# What to do next?



## Sheridan (6 Feb 2009)

Hi,
Looking for some advice please.

Age: 39
   Spouse’s/Partner's age: 42

   Annual gross income from employment or profession: 32K
   Annual gross income of spouse: 66K

   Type of employment: e.g. both public service jobs

In general  we are 

(b) saving?

   Rough estimate of value of home        450k
   Amount outstanding on your mortgage: 105k
*What interest rate    are you paying? *2.95%

   Other borrowings – car loans/personal loans etc  car loan 6k

   Do you pay off your full credit card balance each month? No
   If not, what is the balance on your credit card? 1500

   Savings and investments: Scots prov with profit 250 per month(year 9 of 15), now worth 26k , also Norwich Union celebration bond (original investment 10k pounds due to mature 2010)

   Do you have a pension scheme? Compulsory state (also paying AVC)

   Do you own any investment or other property? Have paid a deposit on Portugese property (56k) due to complete in April will need 100K mortgage to cover the balance

   Ages of children: (4,6,9,11)

   Life insurance: Mortgage life insurance, also have a policy each (not for much )


The original aim of our investments were to provide an deucational fund for the children.

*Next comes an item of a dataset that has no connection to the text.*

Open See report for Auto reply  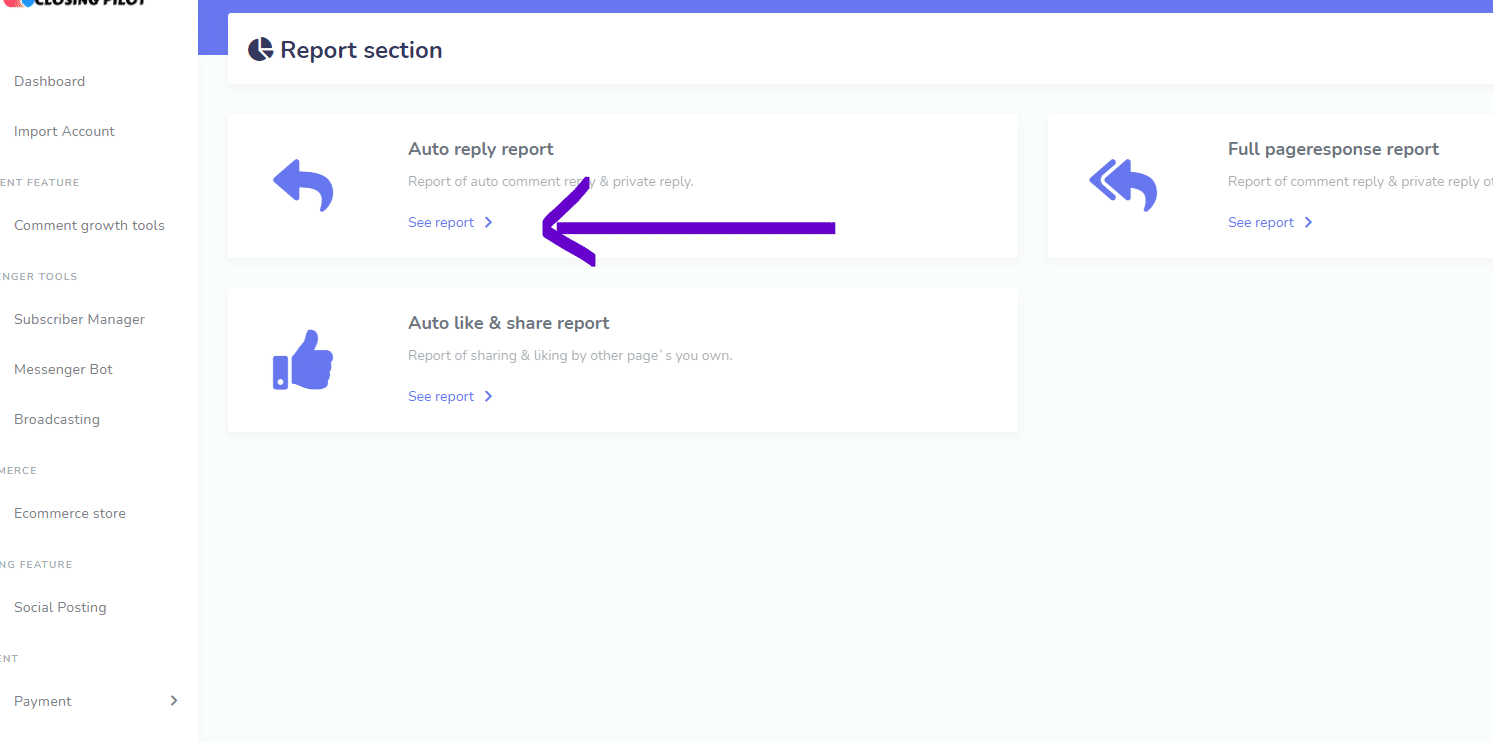tap(441, 223)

However with the Scots prov the guaranteed return is 38.6k after the fifiteen euros which won't cover the investment. If I cash it in now I have only lost a small amount and could pay off car loan, credit card and put in a high interest account. The lump sum investment will mature next Jan and will probably go the same route with that.

Are we mad to be going ahead with the Portugese property? if our deposit was less would consider pulling out but 56k is too much to lose for us.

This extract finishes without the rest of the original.